He is not getting any substantial donations to maintain the scrypt code and GPU mining is pretty much dead.
It is the correct decision IMO.
Are you seriously suggesting that nobody is mining altcoins? Just because GPU mining BTC isn't profitable doesn't mean shit. Hell, even with the drop in price, Litecoin mining can still net you a couple hundred a month with just two GPUs. Also, don't many ASIC miner rigs come with their own built-in mining software? Anyway, I highly doubt that maintaining and even tweaking scrypt support that is only a thousand lines of code is so arduous as to require substantial donations, but that is his choice. Someone will pick up the slack. I did not say or suggest that "nobody is mining altcoins". GPU mining for Bitcoins is dead.

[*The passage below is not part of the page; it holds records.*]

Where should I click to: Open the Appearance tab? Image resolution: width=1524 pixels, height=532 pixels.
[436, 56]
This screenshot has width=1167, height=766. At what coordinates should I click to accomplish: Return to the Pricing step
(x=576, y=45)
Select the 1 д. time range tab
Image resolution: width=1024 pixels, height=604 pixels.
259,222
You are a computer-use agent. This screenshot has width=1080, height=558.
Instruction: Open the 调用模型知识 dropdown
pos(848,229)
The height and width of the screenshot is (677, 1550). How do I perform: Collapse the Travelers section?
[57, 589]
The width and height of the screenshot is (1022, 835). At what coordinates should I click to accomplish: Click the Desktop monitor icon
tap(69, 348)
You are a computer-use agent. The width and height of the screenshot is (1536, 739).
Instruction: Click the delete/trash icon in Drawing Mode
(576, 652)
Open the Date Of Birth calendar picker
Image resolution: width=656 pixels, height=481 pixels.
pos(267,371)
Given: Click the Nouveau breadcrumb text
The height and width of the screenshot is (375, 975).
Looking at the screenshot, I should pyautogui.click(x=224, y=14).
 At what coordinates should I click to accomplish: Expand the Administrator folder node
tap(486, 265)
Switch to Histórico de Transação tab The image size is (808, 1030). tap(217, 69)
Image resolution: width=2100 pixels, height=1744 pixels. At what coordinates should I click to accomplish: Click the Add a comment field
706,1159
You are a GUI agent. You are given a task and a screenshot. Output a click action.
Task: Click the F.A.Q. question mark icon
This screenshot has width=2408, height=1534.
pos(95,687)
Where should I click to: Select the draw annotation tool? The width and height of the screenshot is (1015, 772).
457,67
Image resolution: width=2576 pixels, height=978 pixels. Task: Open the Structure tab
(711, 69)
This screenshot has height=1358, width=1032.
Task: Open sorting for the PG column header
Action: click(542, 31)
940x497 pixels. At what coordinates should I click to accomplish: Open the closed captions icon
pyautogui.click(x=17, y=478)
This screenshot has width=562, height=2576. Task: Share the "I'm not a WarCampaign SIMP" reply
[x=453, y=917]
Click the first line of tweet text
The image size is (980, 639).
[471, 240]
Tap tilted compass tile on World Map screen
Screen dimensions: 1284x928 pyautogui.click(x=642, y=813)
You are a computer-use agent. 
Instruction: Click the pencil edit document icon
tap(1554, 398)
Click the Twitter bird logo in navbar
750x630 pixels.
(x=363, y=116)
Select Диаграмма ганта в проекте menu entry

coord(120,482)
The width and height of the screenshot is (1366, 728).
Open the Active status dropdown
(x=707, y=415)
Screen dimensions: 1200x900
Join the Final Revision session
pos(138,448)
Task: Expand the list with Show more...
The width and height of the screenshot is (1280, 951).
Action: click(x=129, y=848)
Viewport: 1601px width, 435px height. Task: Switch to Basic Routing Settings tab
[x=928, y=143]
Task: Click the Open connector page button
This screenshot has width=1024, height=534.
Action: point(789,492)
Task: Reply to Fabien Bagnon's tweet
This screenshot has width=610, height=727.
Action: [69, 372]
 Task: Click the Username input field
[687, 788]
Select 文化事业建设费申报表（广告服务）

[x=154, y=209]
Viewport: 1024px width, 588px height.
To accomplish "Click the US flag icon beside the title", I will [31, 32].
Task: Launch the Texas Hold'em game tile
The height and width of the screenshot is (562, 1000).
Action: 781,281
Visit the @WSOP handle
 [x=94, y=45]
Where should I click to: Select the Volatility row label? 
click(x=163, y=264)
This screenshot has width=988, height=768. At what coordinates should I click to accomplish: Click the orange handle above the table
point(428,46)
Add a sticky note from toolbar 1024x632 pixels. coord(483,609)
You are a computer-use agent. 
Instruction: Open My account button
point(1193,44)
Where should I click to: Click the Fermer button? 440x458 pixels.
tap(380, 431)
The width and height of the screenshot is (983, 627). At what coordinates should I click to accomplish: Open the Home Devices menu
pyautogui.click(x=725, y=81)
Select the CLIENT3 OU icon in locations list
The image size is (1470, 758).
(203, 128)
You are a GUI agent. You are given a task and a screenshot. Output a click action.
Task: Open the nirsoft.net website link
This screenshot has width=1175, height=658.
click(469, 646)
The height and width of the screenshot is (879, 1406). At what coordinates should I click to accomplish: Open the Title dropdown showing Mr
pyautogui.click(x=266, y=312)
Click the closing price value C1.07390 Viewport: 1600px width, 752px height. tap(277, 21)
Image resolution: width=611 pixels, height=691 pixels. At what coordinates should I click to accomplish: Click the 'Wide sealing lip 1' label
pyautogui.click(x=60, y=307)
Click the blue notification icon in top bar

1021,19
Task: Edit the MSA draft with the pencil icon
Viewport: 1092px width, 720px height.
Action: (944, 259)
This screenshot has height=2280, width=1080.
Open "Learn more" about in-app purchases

If you still want to mine altcoions then do so by using an older version that works. As for your question about ASIC hardware coming with their own built-in software the answer is no. Most do not have built-in mining software, which you could have found out with a little reading here on the forum. If you want changes to the code, use an older version and modify it yourself or maybe someone will pick it up and maintain a fork. I'm guessing you have profited much more than you have donated. If that is the case, then you really don't have a leg to stand on here and your getting way more than you paid for. Please continue on with your temper tantrum. It is most entertaining to read.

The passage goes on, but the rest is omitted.